== EXCERPTED DATA

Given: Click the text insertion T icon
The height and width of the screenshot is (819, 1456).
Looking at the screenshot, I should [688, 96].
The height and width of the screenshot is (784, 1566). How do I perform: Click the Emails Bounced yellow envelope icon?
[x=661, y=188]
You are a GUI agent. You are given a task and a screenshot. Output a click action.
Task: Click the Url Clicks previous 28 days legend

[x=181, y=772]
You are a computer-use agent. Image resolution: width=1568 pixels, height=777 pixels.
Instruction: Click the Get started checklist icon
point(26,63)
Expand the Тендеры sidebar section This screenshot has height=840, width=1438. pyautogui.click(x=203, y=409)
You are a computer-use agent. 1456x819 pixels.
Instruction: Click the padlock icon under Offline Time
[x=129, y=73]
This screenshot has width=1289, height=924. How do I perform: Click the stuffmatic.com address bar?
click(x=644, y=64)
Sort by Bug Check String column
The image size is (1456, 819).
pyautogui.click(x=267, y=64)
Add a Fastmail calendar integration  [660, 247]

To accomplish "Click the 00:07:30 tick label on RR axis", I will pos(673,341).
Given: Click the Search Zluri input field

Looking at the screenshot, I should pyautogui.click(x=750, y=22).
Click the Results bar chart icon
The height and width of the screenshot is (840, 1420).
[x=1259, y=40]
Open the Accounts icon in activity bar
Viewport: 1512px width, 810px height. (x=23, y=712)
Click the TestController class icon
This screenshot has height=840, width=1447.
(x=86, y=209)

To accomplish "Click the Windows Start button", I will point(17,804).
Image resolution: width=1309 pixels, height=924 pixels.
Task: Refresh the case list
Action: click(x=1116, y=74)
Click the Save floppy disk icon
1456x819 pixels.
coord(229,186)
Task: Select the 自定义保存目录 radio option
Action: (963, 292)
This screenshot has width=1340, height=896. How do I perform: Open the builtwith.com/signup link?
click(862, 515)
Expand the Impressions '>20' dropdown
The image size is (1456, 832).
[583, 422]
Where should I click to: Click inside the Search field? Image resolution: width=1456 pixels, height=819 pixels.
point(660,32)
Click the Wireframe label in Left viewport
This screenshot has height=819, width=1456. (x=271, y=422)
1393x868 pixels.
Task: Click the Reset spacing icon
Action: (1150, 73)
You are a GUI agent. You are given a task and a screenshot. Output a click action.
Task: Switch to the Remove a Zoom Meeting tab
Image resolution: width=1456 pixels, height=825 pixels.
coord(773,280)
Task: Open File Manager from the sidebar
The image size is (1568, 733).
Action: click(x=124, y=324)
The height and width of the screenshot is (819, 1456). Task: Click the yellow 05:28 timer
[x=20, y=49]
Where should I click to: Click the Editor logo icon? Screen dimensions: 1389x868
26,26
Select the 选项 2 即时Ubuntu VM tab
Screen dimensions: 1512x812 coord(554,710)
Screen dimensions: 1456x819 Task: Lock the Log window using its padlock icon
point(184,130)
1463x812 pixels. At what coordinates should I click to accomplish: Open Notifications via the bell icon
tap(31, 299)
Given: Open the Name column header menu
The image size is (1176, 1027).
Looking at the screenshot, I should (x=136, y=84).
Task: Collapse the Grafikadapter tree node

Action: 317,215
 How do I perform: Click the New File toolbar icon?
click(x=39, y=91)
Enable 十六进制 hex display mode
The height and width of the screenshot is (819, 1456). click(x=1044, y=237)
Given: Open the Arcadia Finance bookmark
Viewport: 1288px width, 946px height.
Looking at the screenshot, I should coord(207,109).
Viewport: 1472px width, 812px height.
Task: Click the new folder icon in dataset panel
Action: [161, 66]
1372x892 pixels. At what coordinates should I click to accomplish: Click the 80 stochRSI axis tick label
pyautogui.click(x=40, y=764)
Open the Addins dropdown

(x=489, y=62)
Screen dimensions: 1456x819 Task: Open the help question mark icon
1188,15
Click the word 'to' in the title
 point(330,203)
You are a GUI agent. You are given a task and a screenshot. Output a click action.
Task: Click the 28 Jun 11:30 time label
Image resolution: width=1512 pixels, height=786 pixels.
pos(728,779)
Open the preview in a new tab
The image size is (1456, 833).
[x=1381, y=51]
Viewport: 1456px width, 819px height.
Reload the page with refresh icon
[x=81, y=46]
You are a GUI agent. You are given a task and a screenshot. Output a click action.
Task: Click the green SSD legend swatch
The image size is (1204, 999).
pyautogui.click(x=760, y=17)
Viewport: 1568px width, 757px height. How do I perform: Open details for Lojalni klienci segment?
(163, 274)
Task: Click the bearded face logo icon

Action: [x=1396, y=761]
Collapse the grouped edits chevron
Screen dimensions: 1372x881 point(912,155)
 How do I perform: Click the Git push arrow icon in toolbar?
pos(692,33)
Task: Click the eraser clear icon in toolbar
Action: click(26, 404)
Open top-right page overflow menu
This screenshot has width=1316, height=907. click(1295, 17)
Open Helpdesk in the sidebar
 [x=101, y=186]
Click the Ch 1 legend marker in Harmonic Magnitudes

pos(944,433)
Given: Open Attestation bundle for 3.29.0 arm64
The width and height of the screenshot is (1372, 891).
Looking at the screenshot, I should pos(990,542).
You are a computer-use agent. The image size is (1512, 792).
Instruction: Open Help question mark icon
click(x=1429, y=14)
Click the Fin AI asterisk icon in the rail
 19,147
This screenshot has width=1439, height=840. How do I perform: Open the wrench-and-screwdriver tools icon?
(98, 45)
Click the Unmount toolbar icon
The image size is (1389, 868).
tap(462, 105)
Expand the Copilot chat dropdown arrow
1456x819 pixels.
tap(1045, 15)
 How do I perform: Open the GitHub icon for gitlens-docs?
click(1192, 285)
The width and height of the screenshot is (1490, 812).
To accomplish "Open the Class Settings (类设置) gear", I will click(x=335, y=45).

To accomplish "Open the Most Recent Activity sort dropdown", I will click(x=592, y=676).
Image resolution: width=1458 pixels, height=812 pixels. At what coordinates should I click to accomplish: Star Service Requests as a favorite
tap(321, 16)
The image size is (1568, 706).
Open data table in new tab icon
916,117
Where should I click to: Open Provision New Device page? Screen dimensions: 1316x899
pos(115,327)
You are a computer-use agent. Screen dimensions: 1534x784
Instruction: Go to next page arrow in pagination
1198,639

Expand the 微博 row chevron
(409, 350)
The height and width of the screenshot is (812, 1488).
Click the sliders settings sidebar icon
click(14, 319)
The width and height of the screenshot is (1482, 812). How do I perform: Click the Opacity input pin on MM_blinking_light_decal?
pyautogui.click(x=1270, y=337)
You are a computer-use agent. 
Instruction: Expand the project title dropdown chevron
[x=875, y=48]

====

--- EXERCISE INSTRUCTIONS ---
Copy out the material in full, exactly as it reads.

--- SOLUTION FOR THIS TASK ---
Given: Click the text insertion T icon
The height and width of the screenshot is (819, 1456).
Looking at the screenshot, I should [688, 96].
The height and width of the screenshot is (784, 1566). How do I perform: Click the Emails Bounced yellow envelope icon?
[x=661, y=188]
You are a GUI agent. You are given a task and a screenshot. Output a click action.
Task: Click the Url Clicks previous 28 days legend

[x=181, y=772]
You are a computer-use agent. Image resolution: width=1568 pixels, height=777 pixels.
Instruction: Click the Get started checklist icon
point(26,63)
Expand the Тендеры sidebar section This screenshot has height=840, width=1438. pyautogui.click(x=203, y=409)
You are a computer-use agent. 1456x819 pixels.
Instruction: Click the padlock icon under Offline Time
[x=129, y=73]
This screenshot has width=1289, height=924. How do I perform: Click the stuffmatic.com address bar?
click(x=644, y=64)
Sort by Bug Check String column
The image size is (1456, 819).
pyautogui.click(x=267, y=64)
Add a Fastmail calendar integration  [660, 247]

To accomplish "Click the 00:07:30 tick label on RR axis", I will pos(673,341).
Given: Click the Search Zluri input field

Looking at the screenshot, I should pyautogui.click(x=750, y=22).
Click the Results bar chart icon
The height and width of the screenshot is (840, 1420).
[x=1259, y=40]
Open the Accounts icon in activity bar
Viewport: 1512px width, 810px height. (x=23, y=712)
Click the TestController class icon
This screenshot has height=840, width=1447.
(x=86, y=209)

To accomplish "Click the Windows Start button", I will point(17,804).
Image resolution: width=1309 pixels, height=924 pixels.
Task: Refresh the case list
Action: click(x=1116, y=74)
Click the Save floppy disk icon
1456x819 pixels.
coord(229,186)
Task: Select the 自定义保存目录 radio option
Action: (963, 292)
This screenshot has width=1340, height=896. How do I perform: Open the builtwith.com/signup link?
click(862, 515)
Expand the Impressions '>20' dropdown
The image size is (1456, 832).
[583, 422]
Where should I click to: Click inside the Search field? Image resolution: width=1456 pixels, height=819 pixels.
point(660,32)
Click the Wireframe label in Left viewport
This screenshot has height=819, width=1456. (x=271, y=422)
1393x868 pixels.
Task: Click the Reset spacing icon
Action: (1150, 73)
You are a GUI agent. You are given a task and a screenshot. Output a click action.
Task: Switch to the Remove a Zoom Meeting tab
Image resolution: width=1456 pixels, height=825 pixels.
coord(773,280)
Task: Open File Manager from the sidebar
The image size is (1568, 733).
Action: click(x=124, y=324)
The height and width of the screenshot is (819, 1456). Task: Click the yellow 05:28 timer
[x=20, y=49]
Where should I click to: Click the Editor logo icon? Screen dimensions: 1389x868
26,26
Select the 选项 2 即时Ubuntu VM tab
Screen dimensions: 1512x812 coord(554,710)
Screen dimensions: 1456x819 Task: Lock the Log window using its padlock icon
point(184,130)
1463x812 pixels. At what coordinates should I click to accomplish: Open Notifications via the bell icon
tap(31, 299)
Given: Open the Name column header menu
The image size is (1176, 1027).
Looking at the screenshot, I should (x=136, y=84).
Task: Collapse the Grafikadapter tree node

Action: 317,215
 How do I perform: Click the New File toolbar icon?
click(x=39, y=91)
Enable 十六进制 hex display mode
The height and width of the screenshot is (819, 1456). click(x=1044, y=237)
Given: Open the Arcadia Finance bookmark
Viewport: 1288px width, 946px height.
Looking at the screenshot, I should coord(207,109).
Viewport: 1472px width, 812px height.
Task: Click the new folder icon in dataset panel
Action: [161, 66]
1372x892 pixels. At what coordinates should I click to accomplish: Click the 80 stochRSI axis tick label
pyautogui.click(x=40, y=764)
Open the Addins dropdown

(x=489, y=62)
Screen dimensions: 1456x819 Task: Open the help question mark icon
1188,15
Click the word 'to' in the title
 point(330,203)
You are a GUI agent. You are given a task and a screenshot. Output a click action.
Task: Click the 28 Jun 11:30 time label
Image resolution: width=1512 pixels, height=786 pixels.
pos(728,779)
Open the preview in a new tab
The image size is (1456, 833).
[x=1381, y=51]
Viewport: 1456px width, 819px height.
Reload the page with refresh icon
[x=81, y=46]
You are a GUI agent. You are given a task and a screenshot. Output a click action.
Task: Click the green SSD legend swatch
The image size is (1204, 999).
pyautogui.click(x=760, y=17)
Viewport: 1568px width, 757px height. How do I perform: Open details for Lojalni klienci segment?
(163, 274)
Task: Click the bearded face logo icon

Action: [x=1396, y=761]
Collapse the grouped edits chevron
Screen dimensions: 1372x881 point(912,155)
 How do I perform: Click the Git push arrow icon in toolbar?
pos(692,33)
Task: Click the eraser clear icon in toolbar
Action: click(26, 404)
Open top-right page overflow menu
This screenshot has width=1316, height=907. click(1295, 17)
Open Helpdesk in the sidebar
 [x=101, y=186]
Click the Ch 1 legend marker in Harmonic Magnitudes

pos(944,433)
Given: Open Attestation bundle for 3.29.0 arm64
The width and height of the screenshot is (1372, 891).
Looking at the screenshot, I should pos(990,542).
You are a computer-use agent. The image size is (1512, 792).
Instruction: Open Help question mark icon
click(x=1429, y=14)
Click the Fin AI asterisk icon in the rail
 19,147
This screenshot has width=1439, height=840. How do I perform: Open the wrench-and-screwdriver tools icon?
(98, 45)
Click the Unmount toolbar icon
The image size is (1389, 868).
tap(462, 105)
Expand the Copilot chat dropdown arrow
1456x819 pixels.
tap(1045, 15)
 How do I perform: Open the GitHub icon for gitlens-docs?
click(1192, 285)
The width and height of the screenshot is (1490, 812).
To accomplish "Open the Class Settings (类设置) gear", I will click(x=335, y=45).

To accomplish "Open the Most Recent Activity sort dropdown", I will click(x=592, y=676).
Image resolution: width=1458 pixels, height=812 pixels. At what coordinates should I click to accomplish: Star Service Requests as a favorite
tap(321, 16)
The image size is (1568, 706).
Open data table in new tab icon
916,117
Where should I click to: Open Provision New Device page? Screen dimensions: 1316x899
pos(115,327)
You are a computer-use agent. Screen dimensions: 1534x784
Instruction: Go to next page arrow in pagination
1198,639

Expand the 微博 row chevron
(409, 350)
The height and width of the screenshot is (812, 1488).
Click the sliders settings sidebar icon
click(14, 319)
The width and height of the screenshot is (1482, 812). How do I perform: Click the Opacity input pin on MM_blinking_light_decal?
pyautogui.click(x=1270, y=337)
You are a computer-use agent. 
Instruction: Expand the project title dropdown chevron
[x=875, y=48]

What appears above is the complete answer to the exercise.